─── Passage provided
Remark. It follows from Lemma that $\mathrm{im}(L(\Gamma)) \simeq \mathbb{Z}^{n}/\ker(L(\Gamma))$ is a free $\mathbb{Z}$-module with rank $n - |\pi_{0}(\Gamma)|,$ where we denote by $\pi_{0}(\Gamma)$ the set of connected components of $\Gamma.$ Thus, we note that the sandpile group $S_{\Gamma} = (\mathbb{Z}^{n})_{0}/\mathrm{im}(L(\Gamma))$ is a free $\mathbb{Z}$-module with rank $|\pi_{0}(\Gamma)| - 1.$ In particular, we have

Corollary. The sandpile group $S_{\Gamma}$ of a graph $\Gamma$ is finite if and only if $\Gamma$ is connected.

Proof of Lemma. Note that the elements $e_{i_{1}} + \cdots + e_{i_{k}}$ we consider are $\mathbb{Z}$-linearly independent because the subsets $\{i_{1},  \dots, i_{k}\}$ of $\{1, 2, \dots, n\}$ we consider are disjoint.
──────
─── Material supplied
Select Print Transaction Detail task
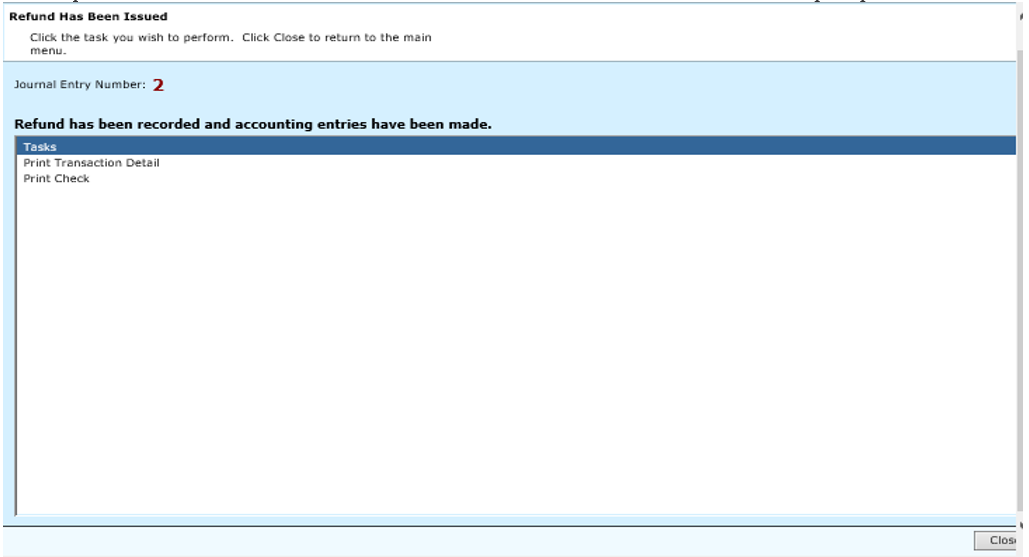Image resolution: width=1029 pixels, height=557 pixels. click(x=91, y=163)
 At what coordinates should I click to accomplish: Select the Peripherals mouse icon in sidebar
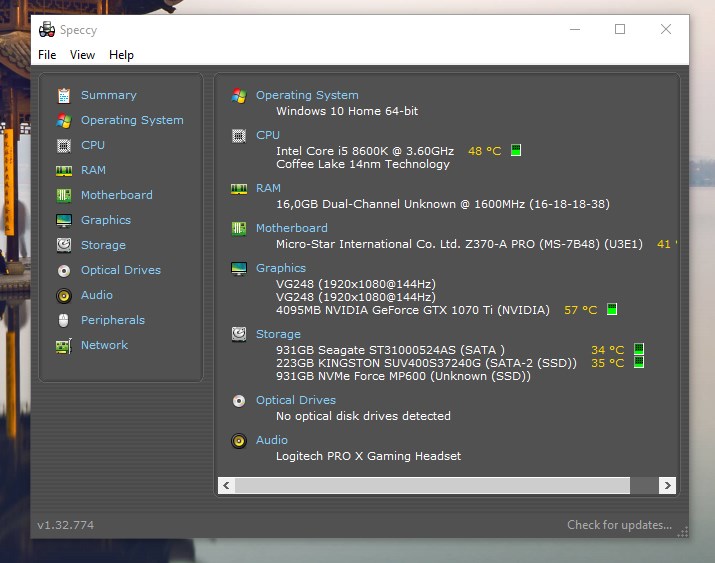(64, 320)
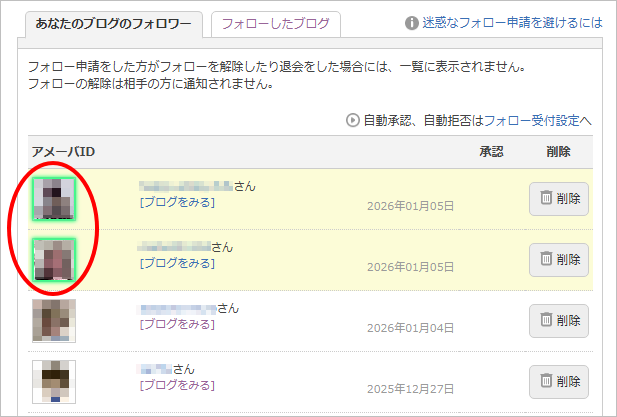Open the フォローしたブログ tab

(275, 22)
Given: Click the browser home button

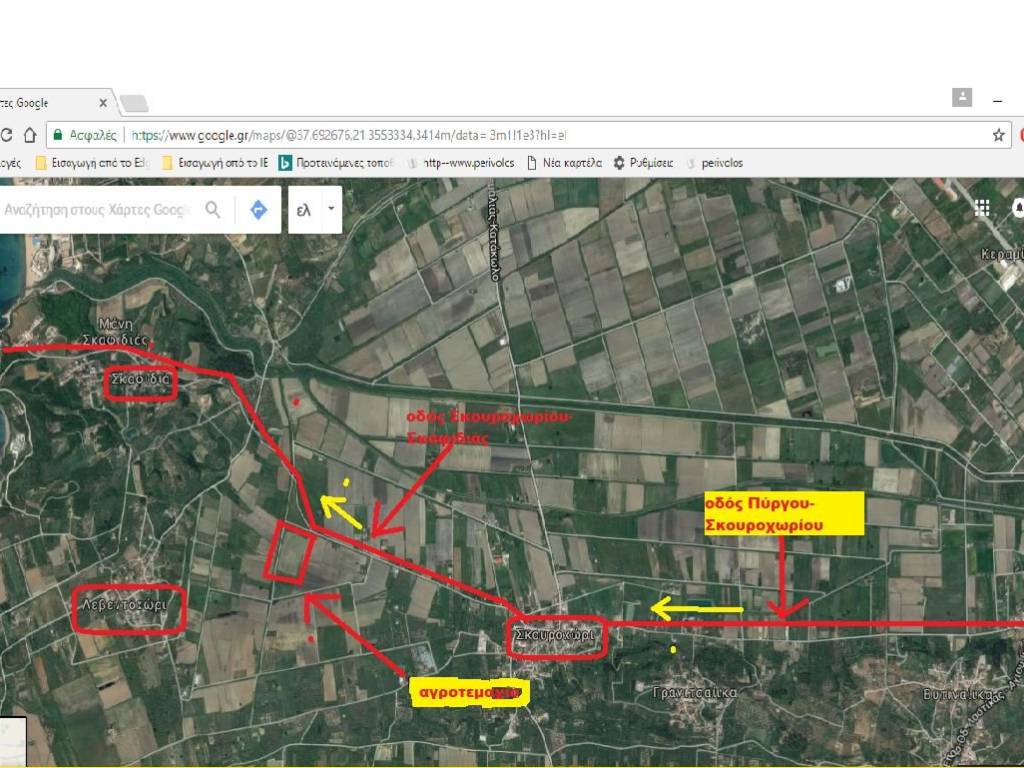Looking at the screenshot, I should [x=30, y=135].
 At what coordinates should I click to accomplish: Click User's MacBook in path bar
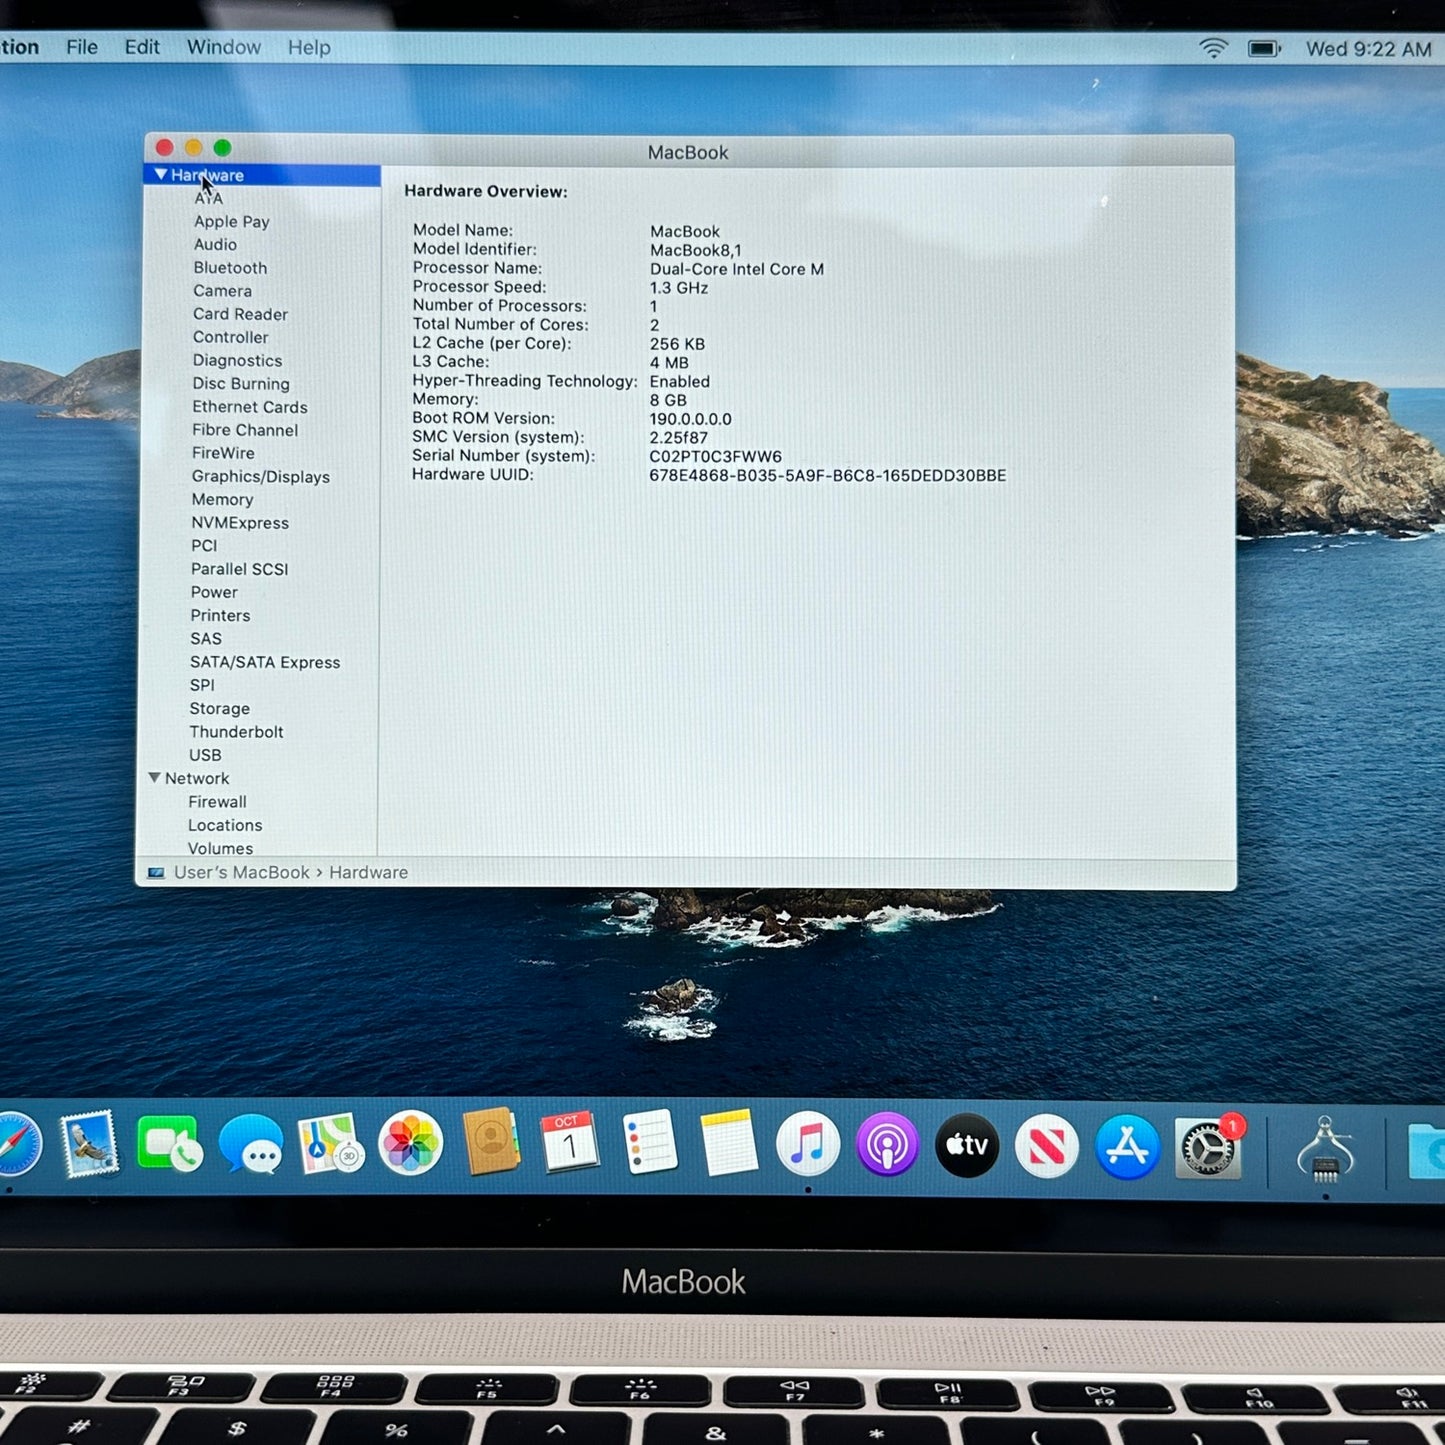[x=241, y=873]
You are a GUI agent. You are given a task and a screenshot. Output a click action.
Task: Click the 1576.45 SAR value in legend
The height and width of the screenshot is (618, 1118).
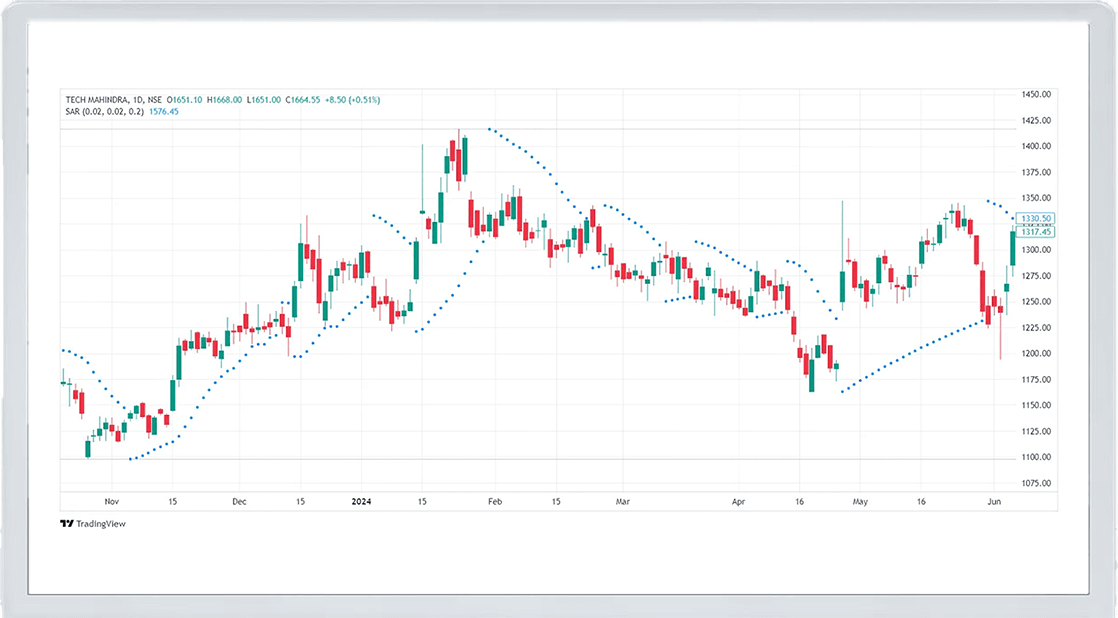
──────
Tasks to carry out:
(A) Using the text on sandpile groups, decide whether each statement agrees with it. Answer yes or no for each, and quote the deciding words of the text exactly. (i) The sandpile group of a graph is finite only when the graph is connected. (ii) The set of connected components of the graph is written with the symbol π₀. (iii) The proof says that the subsets of {1, 2, …, n} it considers overlap.
(B) From the text on sandpile groups, retype the part that opens with the words containing "Proof of Lemma." and closes with "consider are disjoint.", keeping every character the same.

Per-task outputs:
(A)
(i) Yes: "The sandpile group $S_{\Gamma}$ of a graph $\Gamma$ is finite if and only if $\Gamma$ is connected."
(ii) Yes: "we denote by $\pi_{0}(\Gamma)$ the set of connected components of $\Gamma.$"
(iii) No: "the subsets $\{i_{1},  \dots, i_{k}\}$ of $\{1, 2, \dots, n\}$ we consider are disjoint."

(B)
Proof of Lemma. Note that the elements $e_{i_{1}} + \cdots + e_{i_{k}}$ we consider are $\mathbb{Z}$-linearly independent because the subsets $\{i_{1},  \dots, i_{k}\}$ of $\{1, 2, \dots, n\}$ we consider are disjoint.